Keep up with Election 2020
Some Democratic strategists are now bracing for the possibility that a significant number of potential Democratic voters will face more immediate concerns, including feeding their families, than voting.
Mr. Trump has continued to fight for Nevada, visiting the state twice since winning the Republican nomination for re-election; On Wednesday, he plans to hold a rally just across the border in Bullhead City, Arizona. In September, the Cook Political Report shifted its assessment of the Nevada race in Mr. Trump’s leadership from “probably Democrat” to “skinny Democrat.” “
But Mr Biden’s poll leadership points to the shifting dynamics of a consummate oscillating state that has taken on a Democratic lean. Hillary Clinton won the state in 2016 by just over two percentage points, 10 points less than Barack Obama’s margin of victory in 2008. But in 2018, the state elected Jacky Rosen, a Democrat, who ousted outgoing Republican Senator Dean Heller; and Steve Sisolak as the first Democratic governor to rule Nevada since 1999.
Mr. Biden is supported by Hispanic voters, young voters and women, and trails Mr. Trump among white voters without a college degree, according to the survey. Among Hispanic voters, who make up about 20 percent of eligible voters in the state, Mr. Biden held a sizable lead over Mr. Trump, ranging from 59 percent to 30 percent.
And among voters over 65 – a key demographic in sun-rich Nevada – Mr.
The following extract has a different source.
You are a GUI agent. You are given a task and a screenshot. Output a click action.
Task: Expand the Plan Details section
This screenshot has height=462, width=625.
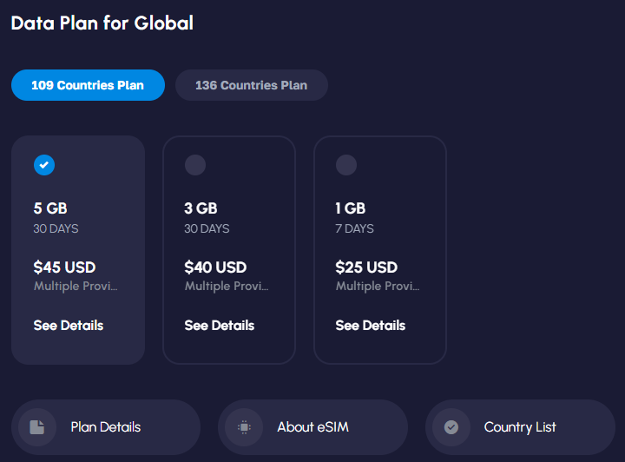(106, 427)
Biden had a slight advantage against Mr. Trump, with 51% support for the president’s 45%, reflecting Mr. Biden nationally among the crucial, traditionally right-leaning voting bloc.
The poll, which was conducted by telephone from Oct. 23 to 26 among 809 probable voters, had a margin of sampling error of about plus or minus four percentage points.
A strong dislike of Mr. Trump is helping to garner support for Mr. Biden. Forty-three percent of survey respondents said they had a very negative opinion of the president, including 55 percent of non-white voters. Just over half of all respondents said they had a favorable opinion of Mr Biden.
“I’d rather have anyone in the world except Trump as president,” said William Watts, 69, a retiree who lives in the northwestern part of Las Vegas. “In my personal opinion, Trump has been a con artist from day one. He’s a poor businessman. He’s been a marketer – he just knows how to market himself.
Lorenzo Creighton, 67, a half-retired Las Vegas former casino executive, said voting for Mr Biden was “one way to correct the problem – the experiment has gone badly – it‘s Donald Trump.”
“Joe Biden is a pretty solid artist,” said Mr. Creighton, an independent. “We know what his record is and we know what kind of person he is.”
But Christopher Love, 44, said he once voted for Mr Trump because “I like a person who just says what he thinks.”
Mr Love, chief executive and Republican, said he voted for Ms Clinton in 2016 because of his support for LGBTQ people. But he said he believed Mr. Trump supported same-sex marriage rights.
Survey results showed Nevada voters were roughly evenly split on how they perceived the candidates’ performance in Thursday’s second and final presidential debate, with 39% saying Mr Biden won, against 35% for Mr. Trump.
Officials began mailing ballots to all registered voters on September 24 in Nevada, where in 2016, nearly 70 percent of all votes were cast before election day. So far, 668,000 people have voted early, either by absent ballot or in person at polling stations.
Here are the cross tabs of the survey.